→ **Try it**:
Repeat the passage about the 2021 Canadian Premier League Final word for word, beginning at the words "Pacific FC defeated" and stopping after "in the semi-finals.".

→ **Text shown**:
The 2021 Canadian Premier League Final was a soccer match which determined the winner of the 2021 Canadian Premier League season. It was played on December 5, 2021, in Hamilton, Ontario, between Forge FC and Pacific FC. Those teams qualified as the winners of their first round playoff matches. Forge FC were the defending champions.

Pacific FC defeated Forge FC 1–0 to claim their first CPL title. Alessandro Hojabrpour scored the game's only goal in the 59th minute and was named man of the match. Winning the championship earned the club the right to compete in the 2022 CONCACAF League where they ultimately reached the round of 16.

Path to the Final

Playoff semi-final results

|}

Forge FC

Forge FC entered the Final as the two-time defending league champions, having defeated Cavalry FC in the 2019 Finals and HFX Wanderers FC in the 2020 Final. On October 26, Forge clinched a playoff berth while inactive and then secured 1st place in the regular season following a win on November 9. Forge advanced to the finals by defeating 4th ranked York United FC at home in the semi-finals.

→ **Excerpted data**:
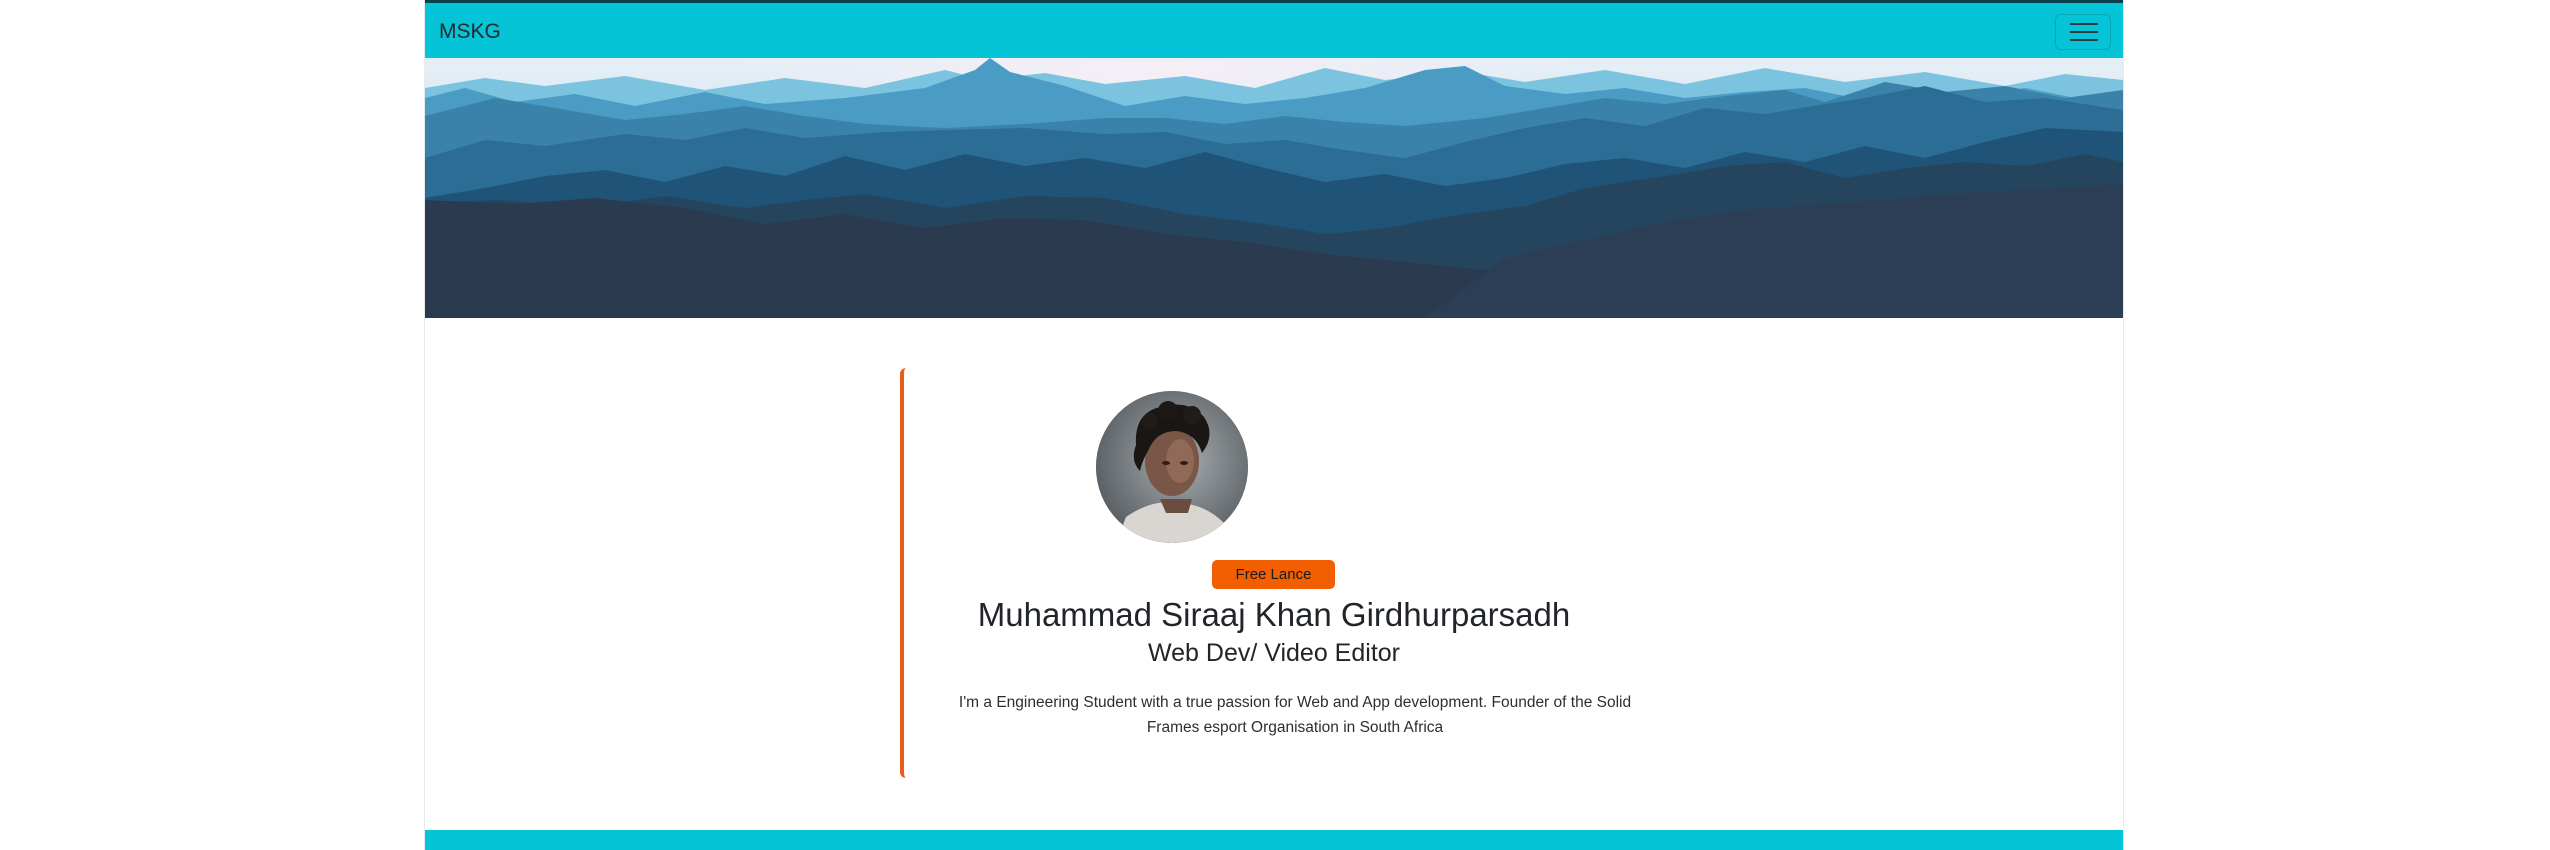 Image resolution: width=2550 pixels, height=850 pixels. I want to click on profile-role: Web Dev/ Video Editor, so click(1274, 653).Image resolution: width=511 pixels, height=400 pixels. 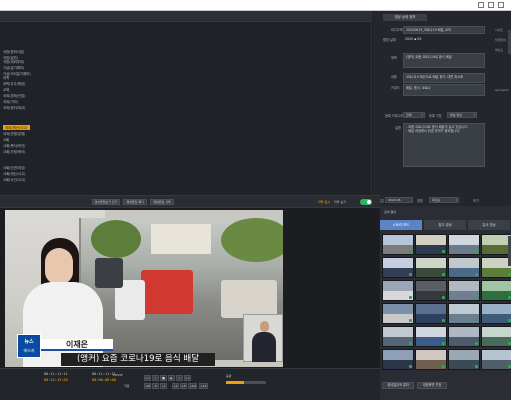 I want to click on title-label: 제목, so click(x=394, y=58).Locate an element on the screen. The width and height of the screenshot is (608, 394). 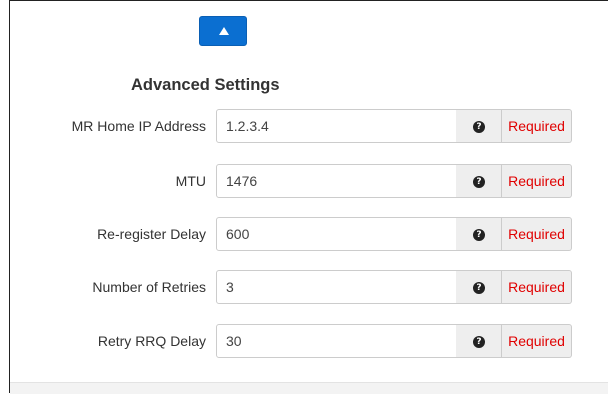
field-row-number-of-retries: Number of Retries ? Required is located at coordinates (304, 287).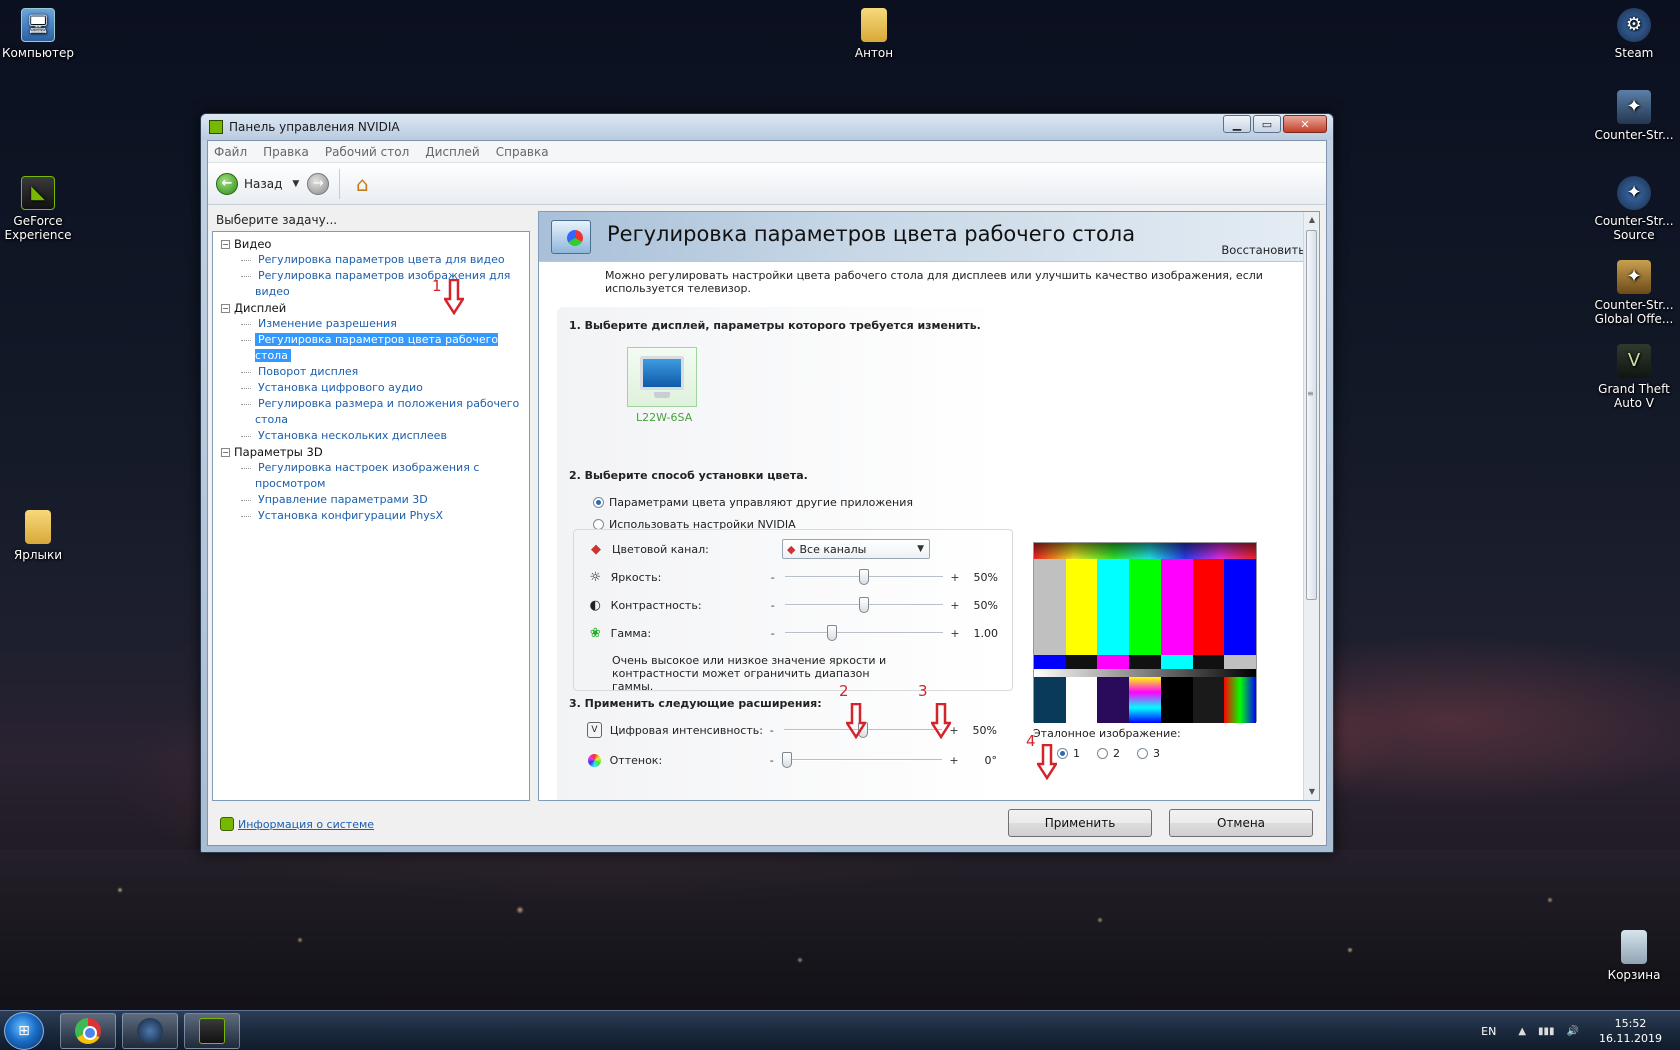 This screenshot has width=1680, height=1050. What do you see at coordinates (986, 605) in the screenshot?
I see `contrast-value: 50%` at bounding box center [986, 605].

→ **Problem solution**:
Pacific FC defeated Forge FC 1–0 to claim their first CPL title. Alessandro Hojabrpour scored the game's only goal in the 59th minute and was named man of the match. Winning the championship earned the club the right to compete in the 2022 CONCACAF League where they ultimately reached the round of 16.

Path to the Final

Playoff semi-final results

|}

Forge FC

Forge FC entered the Final as the two-time defending league champions, having defeated Cavalry FC in the 2019 Finals and HFX Wanderers FC in the 2020 Final. On October 26, Forge clinched a playoff berth while inactive and then secured 1st place in the regular season following a win on November 9. Forge advanced to the finals by defeating 4th ranked York United FC at home in the semi-finals.